Monday, March 30, 2009

The FPCD and The Guerrera Book Project Formally Join Efforts



The FPCD and the Guerrera Book Project Formally Join Efforts

The Guerrera Book Project aims to amplify the individual and collective voices of Guerreras: women who have taken up arms for a cause. These women tend to be underrepresented and underserved by reconciliation and development intervention programs, and may have lost or jeopardized their social safety net as a result of breaching strict local gender roles. From El Salvador to Vietnam, from East Timor to Senegal, women have played critical roles in armed struggles for social justice.


The purpose of this multi-year, multi-country project is to empower women in conflict and post conflict situations and to assist them in claiming due recognition and recompense for their contributions and sacrifices.


(Photo from left to right: Guerrera Project Co-Directors Julie Klinger and Emma Gaalaas Mullaney discuss issues with FPCD Executive Director Claudia Abate, at the residence of President Jose Ramos-Horta, Dili, Timor-Leste, January 2009)

Building upon inspiring existing research on women as leaders in nonviolent movements and witnesses of violence, we seek to understand the decisions faced by those women who actively participate in armed conflict.
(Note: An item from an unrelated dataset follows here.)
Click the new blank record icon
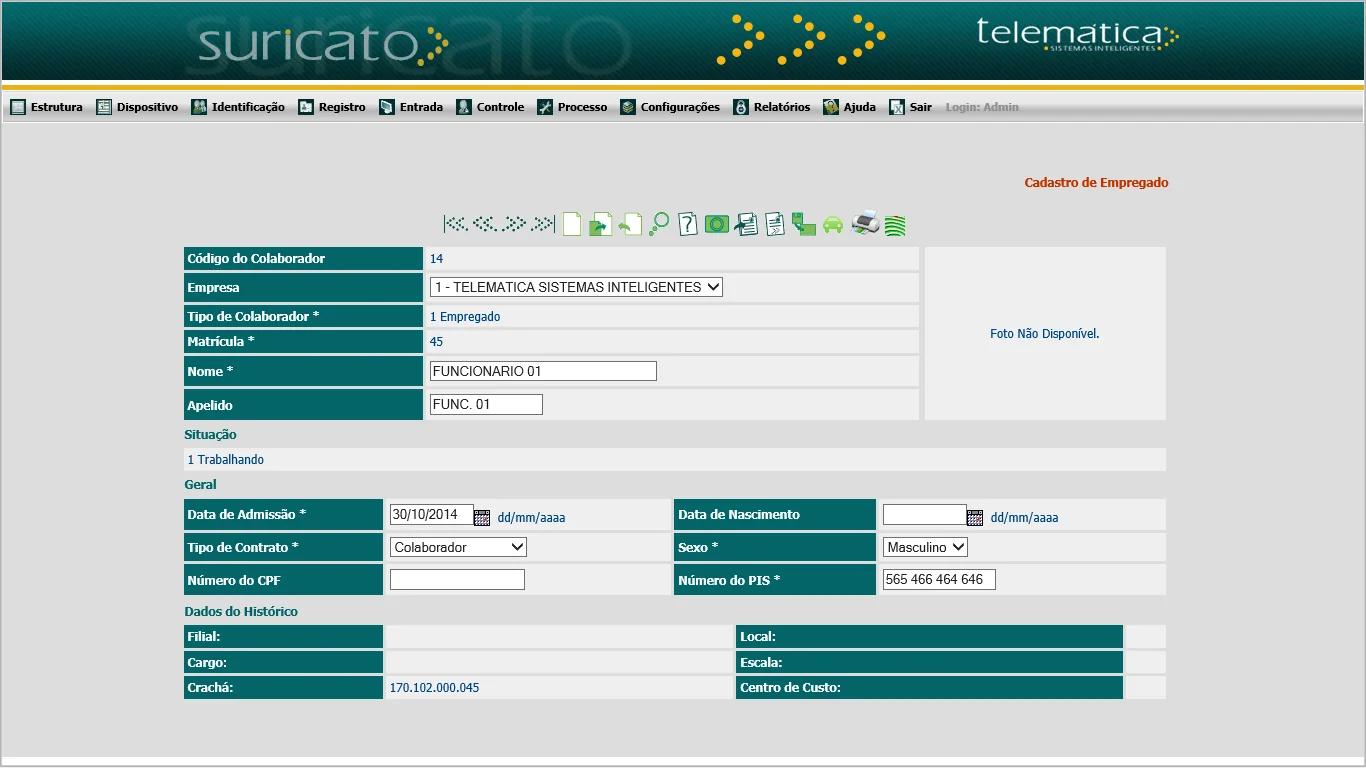The width and height of the screenshot is (1366, 768). click(572, 224)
Though these conflicts are often driven by abstract ideas – political, economic, religious – a woman’s reasons for joining an armed struggle are ultimately and profoundly personal, rooted in historical and material realities of injustice, oppression, and violence. By engaging the oft-overlooked individual experience of participating in violence, this project both supports and informs efforts for a just and lasting peace with dignity.
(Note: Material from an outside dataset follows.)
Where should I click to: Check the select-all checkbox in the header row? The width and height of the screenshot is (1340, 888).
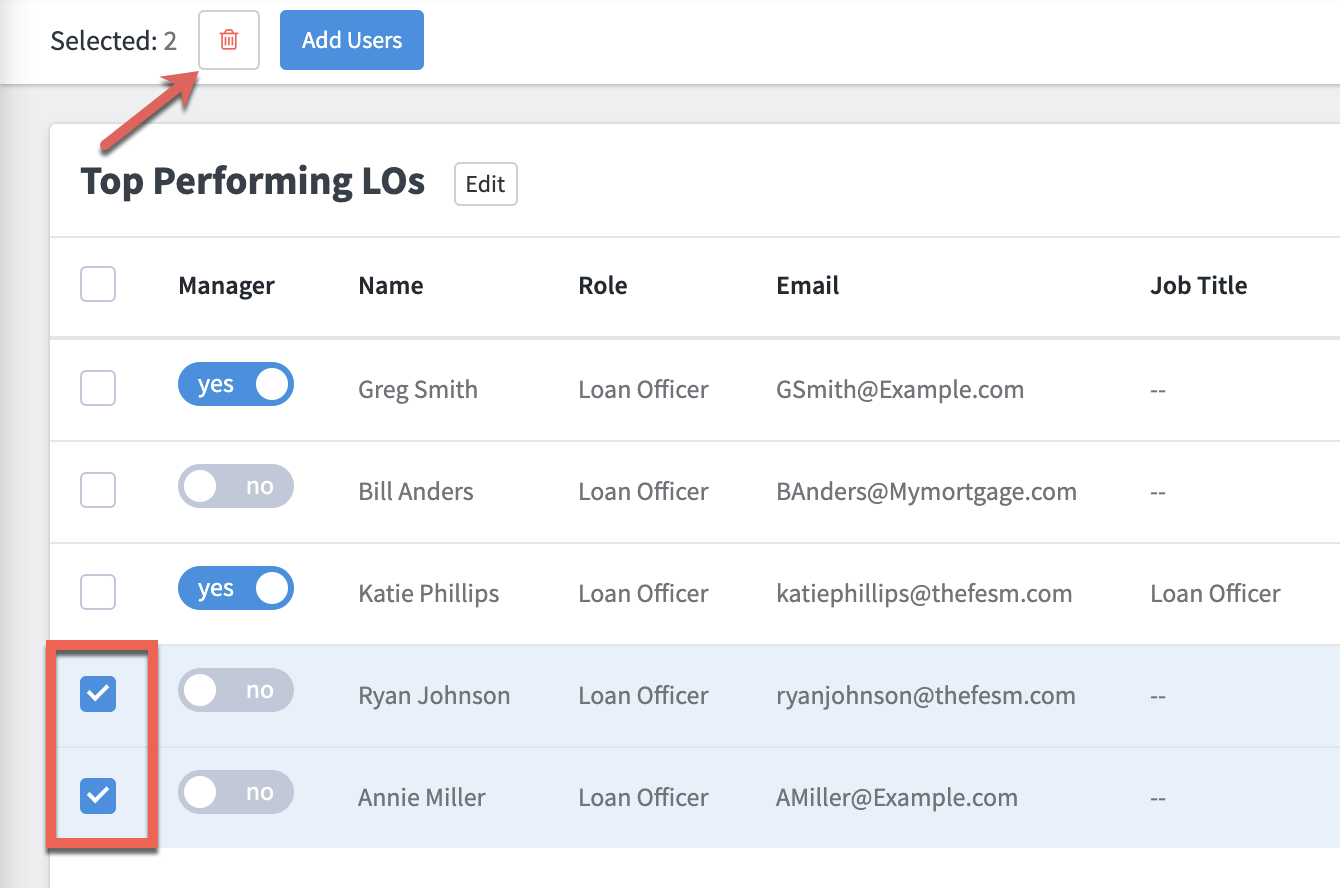[97, 284]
The stories are as distinct as the women themselves, yet each account contains valuable insight into the forces and counter-forces shaping our world.


The Project Co-Directors, Julie Michelle Klinger and Emma Gaalaas Mullaney, work and conduct research in Asia and the Americas on policies and practices concerning rural and indigenous rights, with a focus on vulnerable peoples who are underrepresented in international, national and local development and reconstruction programs. Their training, experience, and interests emphasize oral history, ethnography, and linking field-based research with institutional and political engagement.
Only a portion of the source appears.